§ TASK
In the entries below, find the line with "Профессиональная консультация и" and print exactly every line from there up to and including the line with "Секс-наборы (521, 475)", with no other lines.

◆ ◆ ◆

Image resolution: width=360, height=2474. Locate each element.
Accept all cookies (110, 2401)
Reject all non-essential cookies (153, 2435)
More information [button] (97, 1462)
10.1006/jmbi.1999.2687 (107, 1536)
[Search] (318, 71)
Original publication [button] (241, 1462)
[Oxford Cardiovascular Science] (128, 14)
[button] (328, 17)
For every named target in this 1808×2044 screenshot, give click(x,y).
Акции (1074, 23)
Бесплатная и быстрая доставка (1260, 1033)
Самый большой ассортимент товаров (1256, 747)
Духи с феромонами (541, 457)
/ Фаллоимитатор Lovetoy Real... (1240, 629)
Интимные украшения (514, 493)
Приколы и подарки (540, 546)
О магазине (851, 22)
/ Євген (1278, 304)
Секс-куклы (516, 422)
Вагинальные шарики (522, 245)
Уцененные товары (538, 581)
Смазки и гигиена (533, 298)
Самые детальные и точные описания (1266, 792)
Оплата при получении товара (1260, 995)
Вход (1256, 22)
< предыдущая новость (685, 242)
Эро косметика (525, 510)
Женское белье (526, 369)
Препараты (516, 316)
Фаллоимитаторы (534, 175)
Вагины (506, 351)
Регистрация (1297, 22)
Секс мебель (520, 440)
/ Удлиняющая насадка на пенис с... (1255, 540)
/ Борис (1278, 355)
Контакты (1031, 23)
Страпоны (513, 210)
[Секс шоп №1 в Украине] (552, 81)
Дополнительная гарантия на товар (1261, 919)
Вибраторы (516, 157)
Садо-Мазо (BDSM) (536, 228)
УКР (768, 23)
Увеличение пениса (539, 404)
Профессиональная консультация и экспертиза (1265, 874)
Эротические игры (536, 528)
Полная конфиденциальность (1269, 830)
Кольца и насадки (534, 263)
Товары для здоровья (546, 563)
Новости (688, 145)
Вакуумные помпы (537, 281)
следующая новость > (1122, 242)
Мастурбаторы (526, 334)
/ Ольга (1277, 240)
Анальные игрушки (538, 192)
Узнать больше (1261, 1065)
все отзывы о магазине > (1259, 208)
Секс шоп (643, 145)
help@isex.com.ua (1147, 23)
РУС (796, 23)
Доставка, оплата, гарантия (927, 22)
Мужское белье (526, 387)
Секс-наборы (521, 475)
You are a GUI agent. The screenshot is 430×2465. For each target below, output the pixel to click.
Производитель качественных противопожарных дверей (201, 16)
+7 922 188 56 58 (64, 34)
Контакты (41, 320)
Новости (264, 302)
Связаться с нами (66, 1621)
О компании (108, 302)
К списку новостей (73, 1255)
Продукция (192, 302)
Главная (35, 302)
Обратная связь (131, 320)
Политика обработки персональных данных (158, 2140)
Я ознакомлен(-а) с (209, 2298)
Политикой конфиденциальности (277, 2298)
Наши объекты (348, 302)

◆ ◆ ◆

§ RESULT FOR THIS TASK
Профессиональная консультация и экспертиза (1265, 874)
Эротические игры (536, 528)
Полная конфиденциальность (1269, 830)
Кольца и насадки (534, 263)
Товары для здоровья (546, 563)
Новости (688, 145)
Вакуумные помпы (537, 281)
следующая новость > (1122, 242)
Мастурбаторы (526, 334)
/ Ольга (1277, 240)
Анальные игрушки (538, 192)
Узнать больше (1261, 1065)
все отзывы о магазине > (1259, 208)
Секс шоп (643, 145)
help@isex.com.ua (1147, 23)
РУС (796, 23)
Доставка, оплата, гарантия (927, 22)
Мужское белье (526, 387)
Секс-наборы (521, 475)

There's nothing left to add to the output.